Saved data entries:
>>>

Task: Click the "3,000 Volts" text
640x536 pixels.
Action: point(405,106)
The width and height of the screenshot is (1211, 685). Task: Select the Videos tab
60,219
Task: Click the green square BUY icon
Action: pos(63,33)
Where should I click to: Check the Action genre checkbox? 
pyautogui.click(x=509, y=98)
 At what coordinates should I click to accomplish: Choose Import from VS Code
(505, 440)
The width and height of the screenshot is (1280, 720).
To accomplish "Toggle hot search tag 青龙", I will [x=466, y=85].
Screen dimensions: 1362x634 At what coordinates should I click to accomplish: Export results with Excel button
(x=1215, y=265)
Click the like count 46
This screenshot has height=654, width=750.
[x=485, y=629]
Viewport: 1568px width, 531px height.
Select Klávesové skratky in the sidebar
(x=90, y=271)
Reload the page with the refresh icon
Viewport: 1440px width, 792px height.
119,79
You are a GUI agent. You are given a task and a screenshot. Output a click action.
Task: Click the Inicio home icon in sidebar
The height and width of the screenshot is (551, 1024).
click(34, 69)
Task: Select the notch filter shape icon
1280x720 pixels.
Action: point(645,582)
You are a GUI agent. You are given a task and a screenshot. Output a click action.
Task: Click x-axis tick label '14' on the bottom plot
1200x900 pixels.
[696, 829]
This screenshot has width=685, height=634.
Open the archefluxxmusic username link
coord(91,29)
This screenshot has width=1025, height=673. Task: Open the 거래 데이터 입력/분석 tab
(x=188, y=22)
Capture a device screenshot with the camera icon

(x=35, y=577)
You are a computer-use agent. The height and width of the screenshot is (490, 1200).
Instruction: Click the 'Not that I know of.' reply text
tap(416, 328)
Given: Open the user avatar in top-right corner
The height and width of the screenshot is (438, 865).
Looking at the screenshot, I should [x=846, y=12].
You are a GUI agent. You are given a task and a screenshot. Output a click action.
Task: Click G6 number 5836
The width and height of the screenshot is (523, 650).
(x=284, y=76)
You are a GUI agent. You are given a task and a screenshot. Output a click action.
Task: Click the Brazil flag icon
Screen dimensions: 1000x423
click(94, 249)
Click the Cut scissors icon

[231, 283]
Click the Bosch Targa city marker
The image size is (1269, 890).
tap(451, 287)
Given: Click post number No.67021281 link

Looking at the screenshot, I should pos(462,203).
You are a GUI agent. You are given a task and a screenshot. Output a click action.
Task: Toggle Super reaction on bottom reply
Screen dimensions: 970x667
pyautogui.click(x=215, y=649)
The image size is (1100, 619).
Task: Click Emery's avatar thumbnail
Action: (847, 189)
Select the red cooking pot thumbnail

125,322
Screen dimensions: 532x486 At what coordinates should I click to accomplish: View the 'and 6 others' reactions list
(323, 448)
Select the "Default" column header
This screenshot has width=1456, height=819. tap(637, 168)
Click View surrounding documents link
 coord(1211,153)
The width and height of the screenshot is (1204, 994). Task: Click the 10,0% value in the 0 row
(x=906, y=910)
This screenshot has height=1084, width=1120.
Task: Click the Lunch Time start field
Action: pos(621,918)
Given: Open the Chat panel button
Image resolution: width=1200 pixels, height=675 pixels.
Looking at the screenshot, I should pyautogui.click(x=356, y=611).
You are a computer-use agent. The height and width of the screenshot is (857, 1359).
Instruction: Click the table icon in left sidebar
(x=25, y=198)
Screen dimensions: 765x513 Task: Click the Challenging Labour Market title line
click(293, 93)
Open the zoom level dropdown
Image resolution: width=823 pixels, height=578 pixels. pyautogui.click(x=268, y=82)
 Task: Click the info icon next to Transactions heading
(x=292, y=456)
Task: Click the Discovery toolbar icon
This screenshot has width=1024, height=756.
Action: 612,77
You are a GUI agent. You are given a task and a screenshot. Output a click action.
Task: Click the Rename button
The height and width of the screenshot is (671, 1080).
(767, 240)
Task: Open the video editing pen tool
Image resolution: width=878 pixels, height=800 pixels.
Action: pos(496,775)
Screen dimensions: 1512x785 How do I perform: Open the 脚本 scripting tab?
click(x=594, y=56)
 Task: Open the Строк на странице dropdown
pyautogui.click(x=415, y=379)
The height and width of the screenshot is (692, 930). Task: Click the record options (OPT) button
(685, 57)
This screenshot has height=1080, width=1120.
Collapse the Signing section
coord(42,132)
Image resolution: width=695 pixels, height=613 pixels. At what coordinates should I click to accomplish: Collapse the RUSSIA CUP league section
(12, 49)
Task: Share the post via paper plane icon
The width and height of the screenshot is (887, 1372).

<<<

Task to carry out:
Nothing in the entries above should differ when you return them in full.

Written response:
Task: Click the "3,000 Volts" text
640x536 pixels.
Action: point(405,106)
The width and height of the screenshot is (1211, 685). Task: Select the Videos tab
60,219
Task: Click the green square BUY icon
Action: pos(63,33)
Where should I click to: Check the Action genre checkbox? 
pyautogui.click(x=509, y=98)
 At what coordinates should I click to accomplish: Choose Import from VS Code
(505, 440)
The width and height of the screenshot is (1280, 720).
To accomplish "Toggle hot search tag 青龙", I will [x=466, y=85].
Screen dimensions: 1362x634 At what coordinates should I click to accomplish: Export results with Excel button
(x=1215, y=265)
Click the like count 46
This screenshot has height=654, width=750.
[x=485, y=629]
Viewport: 1568px width, 531px height.
Select Klávesové skratky in the sidebar
(x=90, y=271)
Reload the page with the refresh icon
Viewport: 1440px width, 792px height.
119,79
You are a GUI agent. You are given a task and a screenshot. Output a click action.
Task: Click the Inicio home icon in sidebar
The height and width of the screenshot is (551, 1024).
click(34, 69)
Task: Select the notch filter shape icon
1280x720 pixels.
Action: point(645,582)
You are a GUI agent. You are given a task and a screenshot. Output a click action.
Task: Click x-axis tick label '14' on the bottom plot
1200x900 pixels.
[696, 829]
This screenshot has width=685, height=634.
Open the archefluxxmusic username link
coord(91,29)
This screenshot has width=1025, height=673. Task: Open the 거래 데이터 입력/분석 tab
(x=188, y=22)
Capture a device screenshot with the camera icon

(x=35, y=577)
You are a computer-use agent. The height and width of the screenshot is (490, 1200).
Instruction: Click the 'Not that I know of.' reply text
tap(416, 328)
Given: Open the user avatar in top-right corner
The height and width of the screenshot is (438, 865).
Looking at the screenshot, I should [x=846, y=12].
You are a GUI agent. You are given a task and a screenshot. Output a click action.
Task: Click G6 number 5836
The width and height of the screenshot is (523, 650).
(x=284, y=76)
You are a GUI agent. You are given a task and a screenshot. Output a click action.
Task: Click the Brazil flag icon
Screen dimensions: 1000x423
click(94, 249)
Click the Cut scissors icon

[231, 283]
Click the Bosch Targa city marker
The image size is (1269, 890).
tap(451, 287)
Given: Click post number No.67021281 link

Looking at the screenshot, I should pos(462,203).
You are a GUI agent. You are given a task and a screenshot. Output a click action.
Task: Toggle Super reaction on bottom reply
Screen dimensions: 970x667
pyautogui.click(x=215, y=649)
The image size is (1100, 619).
Task: Click Emery's avatar thumbnail
Action: (847, 189)
Select the red cooking pot thumbnail

125,322
Screen dimensions: 532x486 At what coordinates should I click to accomplish: View the 'and 6 others' reactions list
(323, 448)
Select the "Default" column header
This screenshot has width=1456, height=819. tap(637, 168)
Click View surrounding documents link
 coord(1211,153)
The width and height of the screenshot is (1204, 994). Task: Click the 10,0% value in the 0 row
(x=906, y=910)
This screenshot has height=1084, width=1120.
Task: Click the Lunch Time start field
Action: pos(621,918)
Given: Open the Chat panel button
Image resolution: width=1200 pixels, height=675 pixels.
Looking at the screenshot, I should pyautogui.click(x=356, y=611).
You are a computer-use agent. The height and width of the screenshot is (857, 1359).
Instruction: Click the table icon in left sidebar
(x=25, y=198)
Screen dimensions: 765x513 Task: Click the Challenging Labour Market title line
click(293, 93)
Open the zoom level dropdown
Image resolution: width=823 pixels, height=578 pixels. pyautogui.click(x=268, y=82)
 Task: Click the info icon next to Transactions heading
(x=292, y=456)
Task: Click the Discovery toolbar icon
This screenshot has width=1024, height=756.
Action: 612,77
You are a GUI agent. You are given a task and a screenshot. Output a click action.
Task: Click the Rename button
The height and width of the screenshot is (671, 1080).
(767, 240)
Task: Open the video editing pen tool
Image resolution: width=878 pixels, height=800 pixels.
Action: pos(496,775)
Screen dimensions: 1512x785 How do I perform: Open the 脚本 scripting tab?
click(x=594, y=56)
 Task: Open the Строк на странице dropdown
pyautogui.click(x=415, y=379)
The height and width of the screenshot is (692, 930). Task: Click the record options (OPT) button
(685, 57)
This screenshot has height=1080, width=1120.
Collapse the Signing section
coord(42,132)
Image resolution: width=695 pixels, height=613 pixels. At what coordinates should I click to accomplish: Collapse the RUSSIA CUP league section
(12, 49)
Task: Share the post via paper plane icon
The width and height of the screenshot is (887, 1372).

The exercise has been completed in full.